--- start EXTRACT ---
The series actually began with its first tournament, as fourteen former $100,000 winners from the previous series were invited back for another shot at $100,000. One difference featured the Golden Medley was played as normal for the first round of the tournament and the only way to advance was for a contestant to win it.

A home viewer sweepstakes was held in late 1984 in some non-tournament episodes. The day's champion would draw a postcard from inside a giant drum to determine whom he/she would be playing for. Then, just before the Golden Medley began, the champion would draw a disk from inside a bin with the show's logo on it. One of the tournament prizes would be displayed on the disk and if the champion won, then the home viewer would win that prize.

=== 2021 version ===
Each hour-long episode consists of two complete games, with two new contestants per game playing for cash through two rounds. In each round, an incorrect response by one contestant gives the opponent a chance to steal the money. Bid-a-Note is always played as the second round. The high scorer at its end keeps their entire winnings total and advances to the Golden Medley for a chance to win up to $100,000 more. Tunes in all first-round games are played as toss-ups, open for either contestant to buzz in. One tune also awards a bonus prize, which the contestant keeps regardless of the final outcome of the game.

Celebrity contestants playing for charity are guaranteed $10,000.

Lyrics are sung in the first round, except for those that constitute the title. Six to eight tunes are played in each game, with each worth $1,000 (in the first season, tunes increased from $1,000 to $6,000). Some tunes missed by both contestants are edited out of the program.

The rotating first-round games include:

- By Request: A contestant chooses one category from a list of six or more, and a tune fitting it is played. The one who correctly names it gets to choose the next category, with the just-used one removed from the list.
- Mixtape: All tunes fit a single topic given by the host.
- On Shuffle: Contestants must name one tune by each of six different artists, chosen at random from a displayed list. Each artist is identified and removed from the list only after the tune has been named.
- Remix'd: Contestants must name a series of pop tunes as they are performed in a range of different styles. After a tune is correctly named, the house band performs it in its original style.
- Spin Me Round: An electronic wheel is spun before each turn to choose one of nine musical genres, and a tune from that genre is played.
--- end EXTRACT ---
--- start INPUT ---
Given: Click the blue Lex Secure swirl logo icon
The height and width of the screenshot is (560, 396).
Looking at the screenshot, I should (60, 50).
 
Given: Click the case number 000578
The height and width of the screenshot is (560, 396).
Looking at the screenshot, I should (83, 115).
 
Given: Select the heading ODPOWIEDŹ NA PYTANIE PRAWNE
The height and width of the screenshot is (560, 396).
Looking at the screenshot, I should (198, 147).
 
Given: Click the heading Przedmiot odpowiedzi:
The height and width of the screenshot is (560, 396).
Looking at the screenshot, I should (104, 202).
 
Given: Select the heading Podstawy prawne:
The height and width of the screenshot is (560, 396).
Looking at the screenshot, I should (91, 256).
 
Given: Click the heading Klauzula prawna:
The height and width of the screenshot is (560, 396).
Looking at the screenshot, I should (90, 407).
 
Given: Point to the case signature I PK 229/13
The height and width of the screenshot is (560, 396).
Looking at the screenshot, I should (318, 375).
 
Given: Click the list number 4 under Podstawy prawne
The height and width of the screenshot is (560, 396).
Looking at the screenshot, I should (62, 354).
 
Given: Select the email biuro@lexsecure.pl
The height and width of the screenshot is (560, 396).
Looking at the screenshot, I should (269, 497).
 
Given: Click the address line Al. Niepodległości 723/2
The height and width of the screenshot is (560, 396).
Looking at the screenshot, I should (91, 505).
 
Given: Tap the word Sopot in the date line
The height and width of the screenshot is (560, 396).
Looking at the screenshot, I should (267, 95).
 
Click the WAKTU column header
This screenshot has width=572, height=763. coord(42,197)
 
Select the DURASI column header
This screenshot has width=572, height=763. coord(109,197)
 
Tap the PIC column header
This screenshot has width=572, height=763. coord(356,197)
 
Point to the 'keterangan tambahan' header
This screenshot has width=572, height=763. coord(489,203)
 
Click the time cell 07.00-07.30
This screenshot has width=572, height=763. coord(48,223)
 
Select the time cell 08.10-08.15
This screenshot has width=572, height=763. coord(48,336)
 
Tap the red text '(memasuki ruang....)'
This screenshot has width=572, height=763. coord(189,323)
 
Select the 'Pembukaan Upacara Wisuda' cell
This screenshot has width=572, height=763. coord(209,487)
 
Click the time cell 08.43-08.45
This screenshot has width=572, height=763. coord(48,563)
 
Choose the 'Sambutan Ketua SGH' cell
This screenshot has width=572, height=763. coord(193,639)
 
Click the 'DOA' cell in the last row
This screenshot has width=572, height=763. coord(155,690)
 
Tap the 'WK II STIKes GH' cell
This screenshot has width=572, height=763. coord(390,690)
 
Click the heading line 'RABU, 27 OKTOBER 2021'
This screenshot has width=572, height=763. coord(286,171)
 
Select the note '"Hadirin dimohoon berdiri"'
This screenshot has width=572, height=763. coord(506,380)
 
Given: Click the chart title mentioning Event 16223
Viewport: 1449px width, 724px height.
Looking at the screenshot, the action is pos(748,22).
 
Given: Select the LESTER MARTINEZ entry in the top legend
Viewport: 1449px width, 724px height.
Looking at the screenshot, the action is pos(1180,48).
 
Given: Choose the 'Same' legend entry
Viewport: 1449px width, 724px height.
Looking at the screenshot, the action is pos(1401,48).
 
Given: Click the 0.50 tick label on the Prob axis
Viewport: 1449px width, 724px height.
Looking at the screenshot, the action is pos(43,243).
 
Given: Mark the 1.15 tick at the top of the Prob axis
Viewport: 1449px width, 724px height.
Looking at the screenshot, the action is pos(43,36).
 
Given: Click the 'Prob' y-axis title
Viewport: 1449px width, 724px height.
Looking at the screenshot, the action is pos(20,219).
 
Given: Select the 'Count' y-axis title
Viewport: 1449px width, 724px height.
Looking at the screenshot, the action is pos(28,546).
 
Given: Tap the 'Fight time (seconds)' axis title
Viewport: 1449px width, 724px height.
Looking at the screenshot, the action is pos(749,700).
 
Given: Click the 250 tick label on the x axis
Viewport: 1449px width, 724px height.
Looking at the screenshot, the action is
--- end INPUT ---
**WHAT THIS EXERCISE ASKS:**
(A) Convert the part of the listing from the line containing "Click the heading line" down to the line containing "This screenshot has width=572, height=763. coord(506,380)" into a Markdown table with the columns Row and Line. Give each line its own row and leave out blank lines.
(B) Carry on the passage about the music quiz show's tournaments and game rounds from the point where it stops.

**ANSWERS:**
(A)
| Row | Line |
|---|---|
| 1 | Click the heading line 'RABU, 27 OKTOBER 2021' |
| 2 | This screenshot has width=572, height=763. coord(286,171) |
| 3 | Select the note '"Hadirin dimohoon berdiri"' |
| 4 | This screenshot has width=572, height=763. coord(506,380) |

(B)
- Title Track: Contestants must name tunes fitting a topic given by the host. Two topics are played, each with three tunes.
- Blank That Blank (introduced in season 3, and only used in some Celebrity episodes): A portion of the title for each tune is given before it is played.

Bid-a-Note is played second, with a maximum bid of 10 notes. If the low bidder misses, the opponent gets to hear all notes before responding (rather than scoring by default as before). Four tunes are played, with the first one worth $5,000 and the value increasing by $5,000 per subsequent tune up to $20,000 ($10,000-$25,000 in season 1).

The high scorer advances to the Golden Medley, played as in earlier versions, with seven tunes to be named in 30 seconds and no vocals. The contestant wins $10,000 for each of the first six correct responses and an additional $40,000 for the seventh, for a top prize of $100,000. For civilian contestants, a wrong answer ends the round, but they keep any money won. For celebrity contestants, a wrong answer forfeits the ability to win the $100,000, but they can still attempt the remaining tunes. A contestant may pass on a tune and return to it after hearing all seven if time permits.

== Broadcast history ==
Name That Tune ran in prime time from 1953 to 1954 on NBC, with Red Benson hosting. It moved to CBS in fall 1954, and hosting was taken up by Bill Cullen. George DeWitt took over in fall 1955 until the end of its run in October 1959. Notable contestants during this period included the young singer Leslie Uggams and child actor Eddie Hodges, who were followed by Betty Leary, a popular contestant whose 12 children filled the first row in the TV studio theater for seven consecutive shows. The series finished at #30 in the Nielsen ratings for the 1956–57 season. On October 18, 1959, CBS cancelled Name That Tune in the wake of the quiz show scandals. Its final episode aired on October 19, 1959.

In 1974, the syndicated Name That Tune premiered, hosted by Tom Kennedy, and produced by Ralph Edwards in association with Sandy Frank Productions. It became The $100,000 Name That Tune in 1976 and continued until 1981.

Also in 1974, NBC picked up a weekday version of Name That Tune for its daytime lineup, which ran from July 29, 1974, to January 3, 1975, and was hosted by Dennis James. A second iteration of the daytime version, this time hosted by Kennedy, ran on NBC from January 3 to June 10, 1977 (replacing the Kennedy-hosted 50 Grand Slam in its timeslot). Both were lower-paying versions of the concurrent syndicated version.

The New $100,000 Name That Tune returned to syndication as a weekday series in 1984, hosted by Jim Lange and produced by Sandy Frank. It lasted one season.

=== Episode status ===
The 1950s primetime versions are believed to be wiped and lost. A handful of episodes have survived and clips have been shown on other programs.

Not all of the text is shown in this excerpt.